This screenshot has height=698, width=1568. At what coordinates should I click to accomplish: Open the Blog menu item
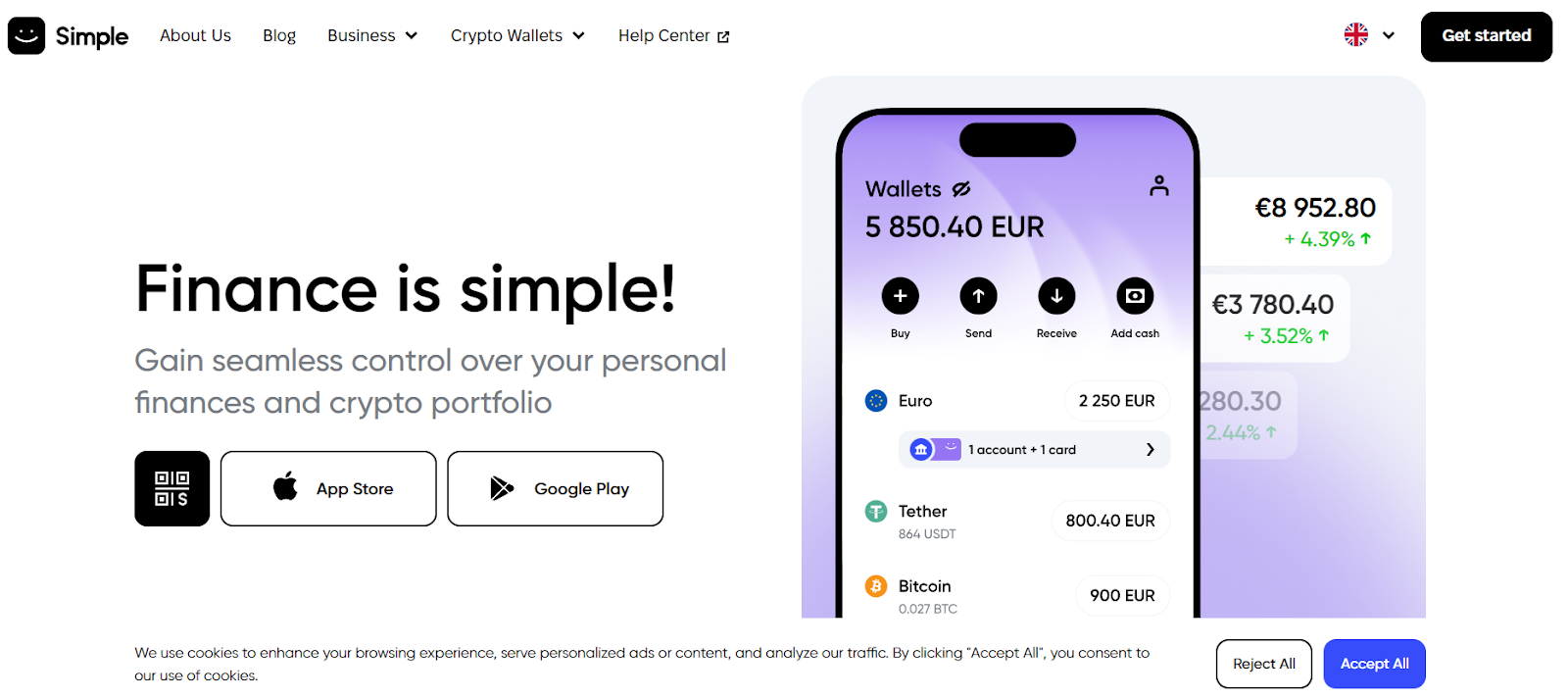click(x=279, y=36)
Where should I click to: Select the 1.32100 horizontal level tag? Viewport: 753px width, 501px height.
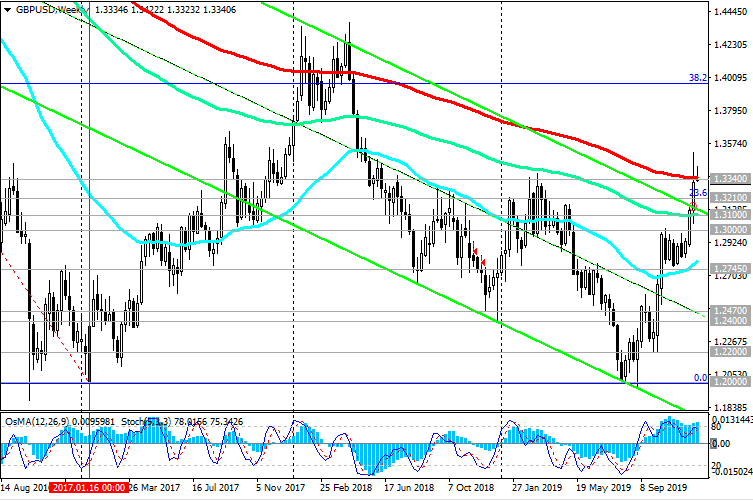point(731,199)

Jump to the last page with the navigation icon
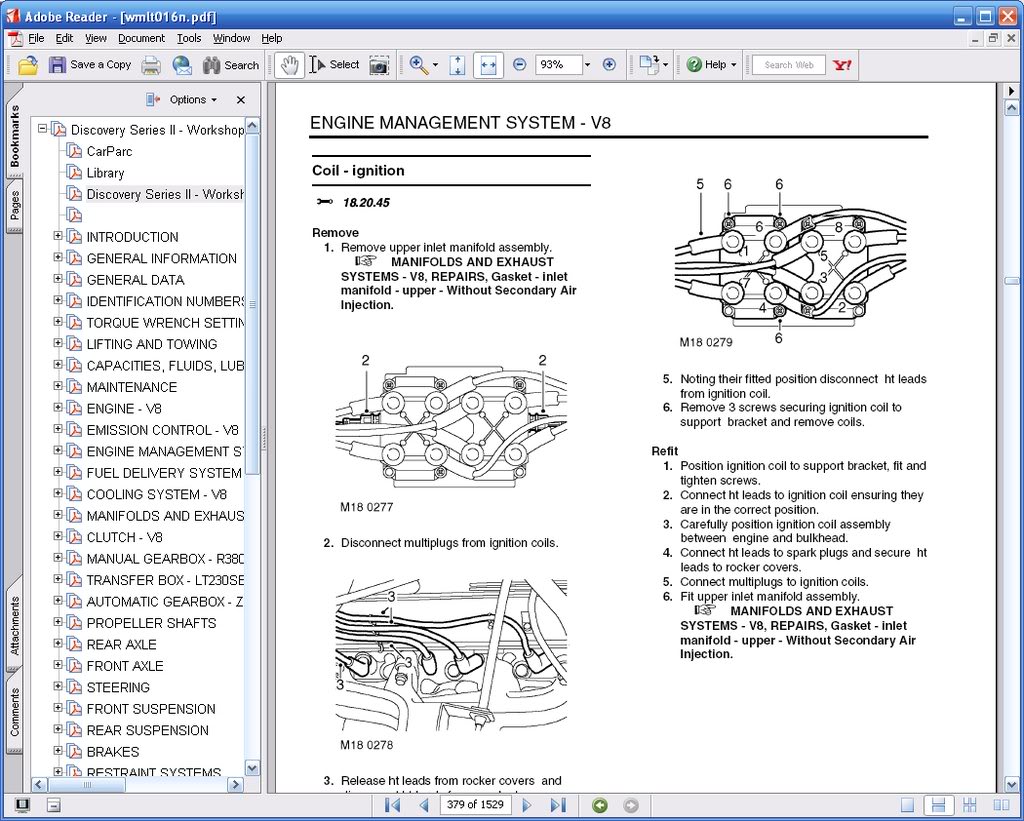(x=559, y=804)
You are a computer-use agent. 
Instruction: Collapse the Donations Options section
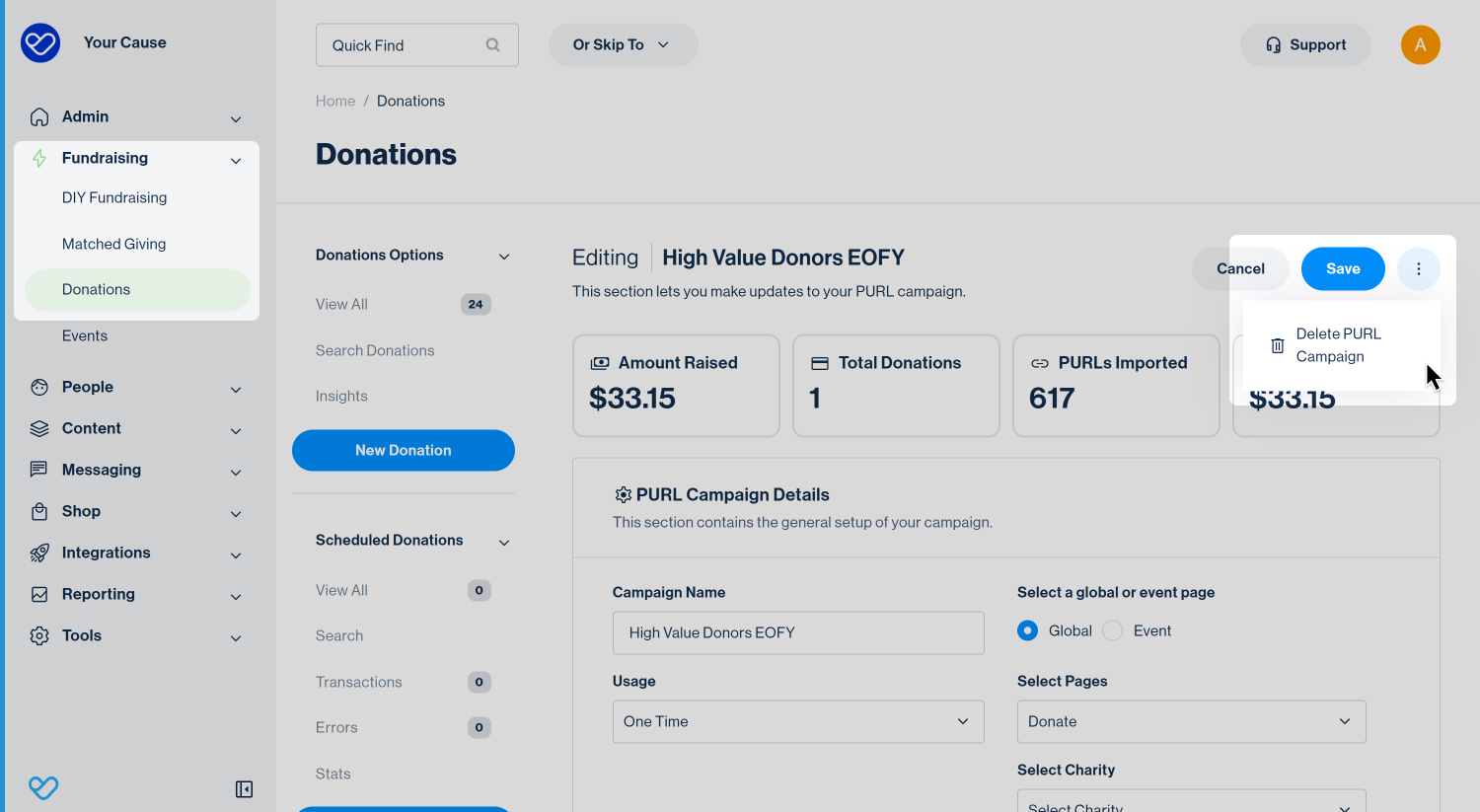(x=504, y=257)
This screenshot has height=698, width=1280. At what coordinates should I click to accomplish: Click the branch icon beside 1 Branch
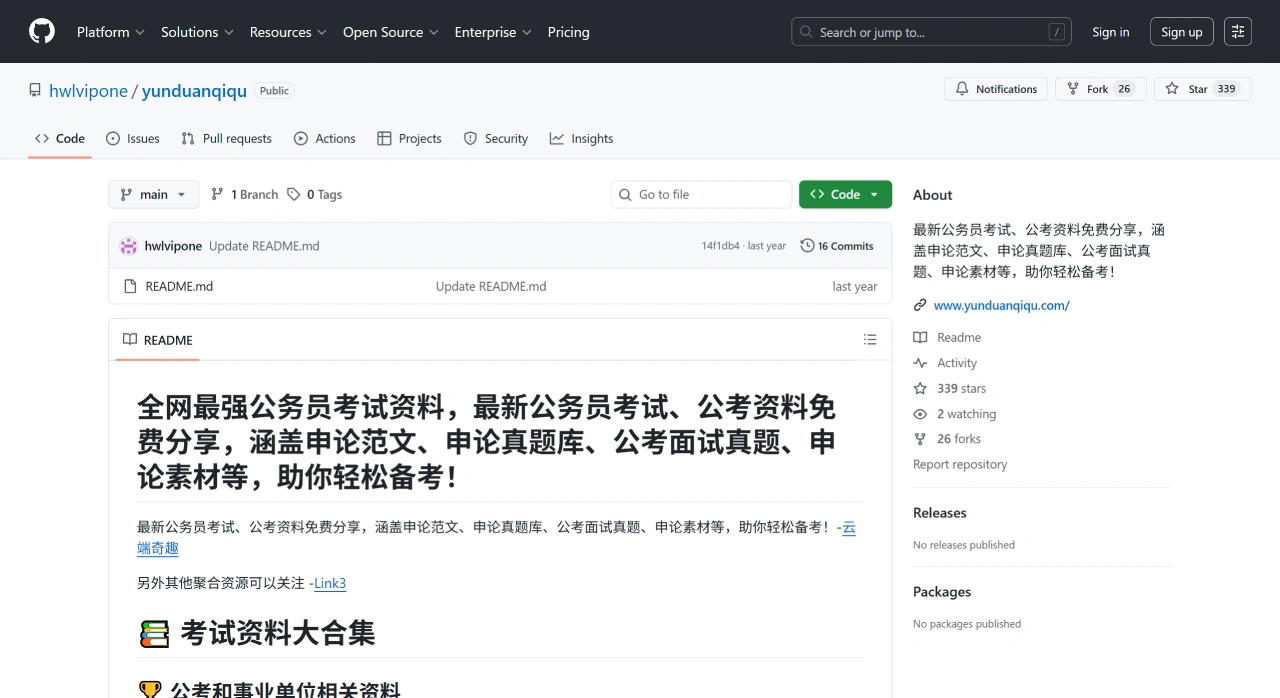tap(219, 194)
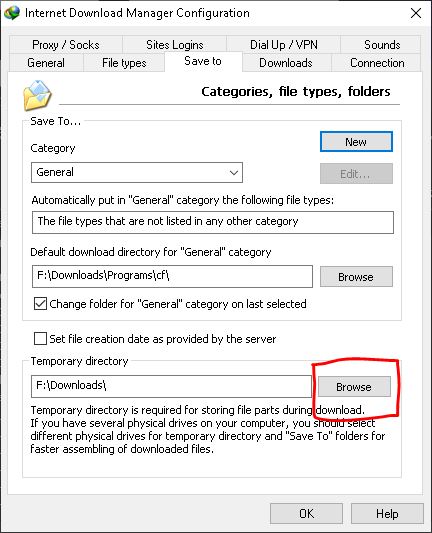This screenshot has width=432, height=533.
Task: Click the open folder icon beside Categories heading
Action: tap(37, 95)
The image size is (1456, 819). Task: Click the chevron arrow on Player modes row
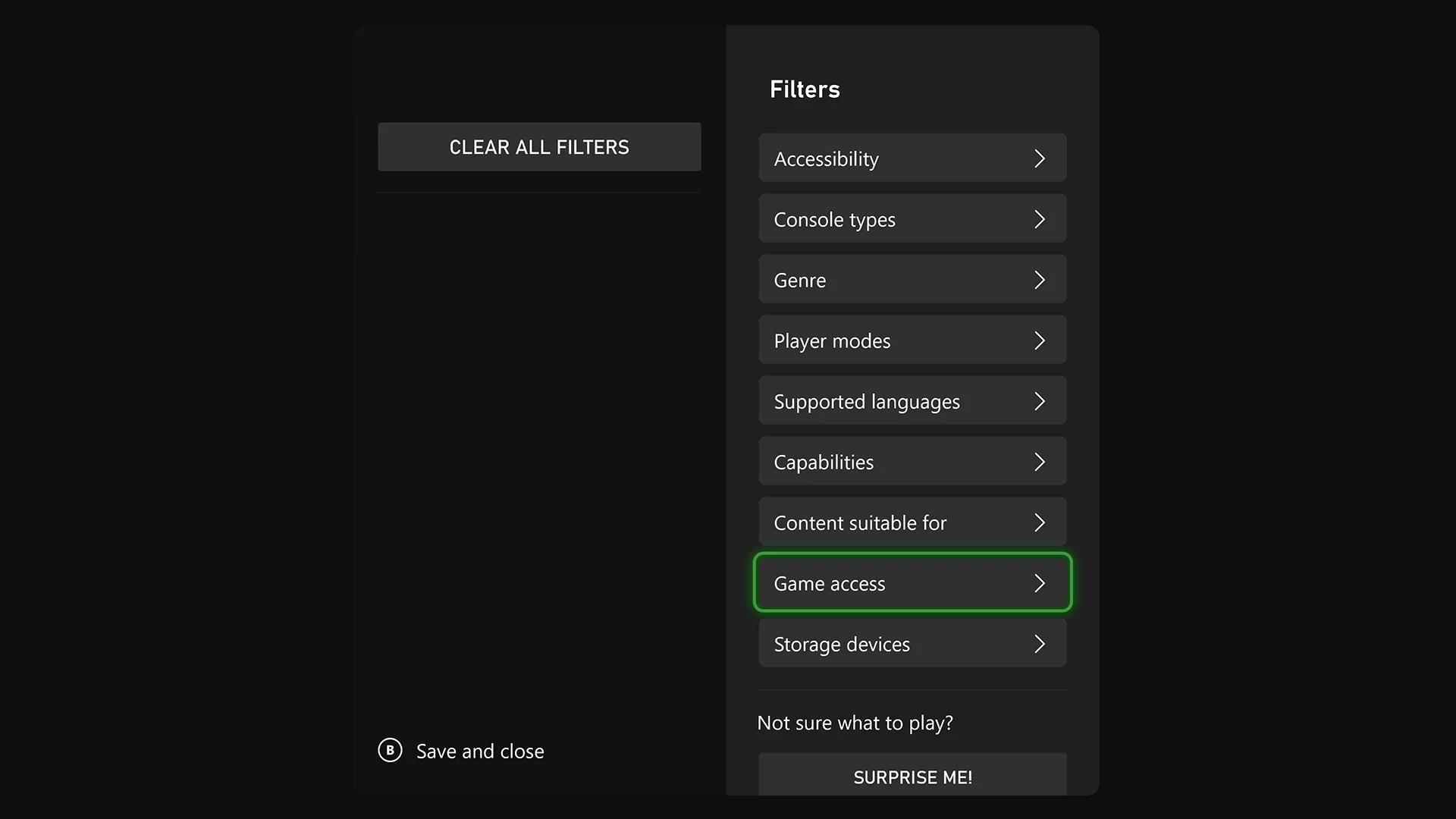point(1040,340)
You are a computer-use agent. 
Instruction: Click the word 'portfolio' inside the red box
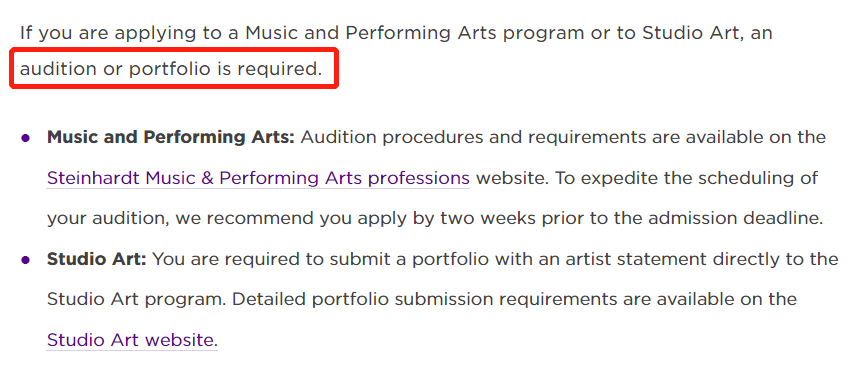[169, 69]
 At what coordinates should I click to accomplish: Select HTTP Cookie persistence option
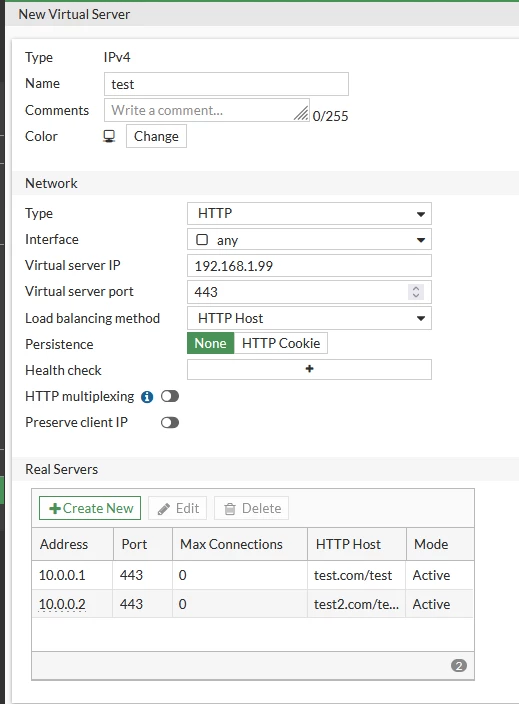click(281, 343)
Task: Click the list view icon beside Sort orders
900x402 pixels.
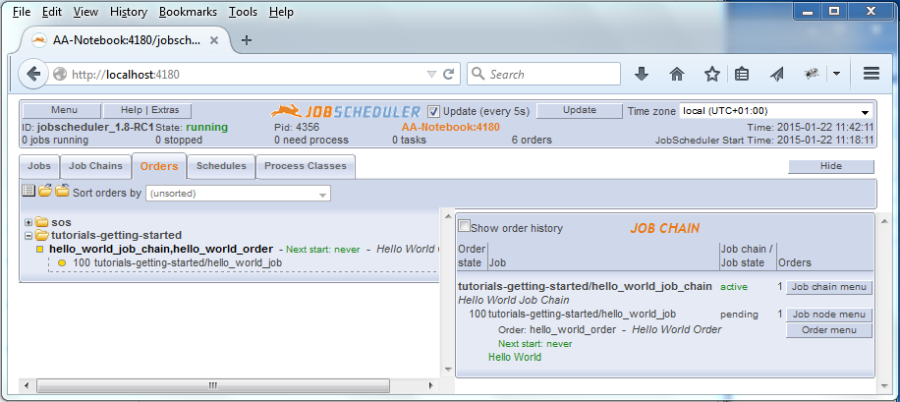Action: 28,192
***
## EXERCISE BRIEF
Transcribe the material above word for word; images do not belong in the copy.

## REPLY
This screenshot has height=698, width=1568. At what coordinates should I click to accomplish: Open the Blog menu item
click(x=279, y=36)
Where should I click to: Select the 1.32100 horizontal level tag? Viewport: 753px width, 501px height.
point(731,199)

Jump to the last page with the navigation icon
(x=559, y=804)
You are a computer-use agent. 
Instruction: Collapse the Donations Options section
(x=504, y=257)
This screenshot has height=698, width=1280. At what coordinates should I click to accomplish: Click the branch icon beside 1 Branch
tap(219, 194)
This screenshot has width=432, height=533.
Task: Click the open folder icon beside Categories heading
Action: tap(37, 95)
The image size is (1456, 819). Task: Click the chevron arrow on Player modes row
point(1040,340)
You are a computer-use agent. 
Instruction: Click the word 'portfolio' inside the red box
[169, 69]
 At what coordinates should I click to accomplish: Select HTTP Cookie persistence option
click(281, 343)
Task: Click the list view icon beside Sort orders
900x402 pixels.
Action: 28,192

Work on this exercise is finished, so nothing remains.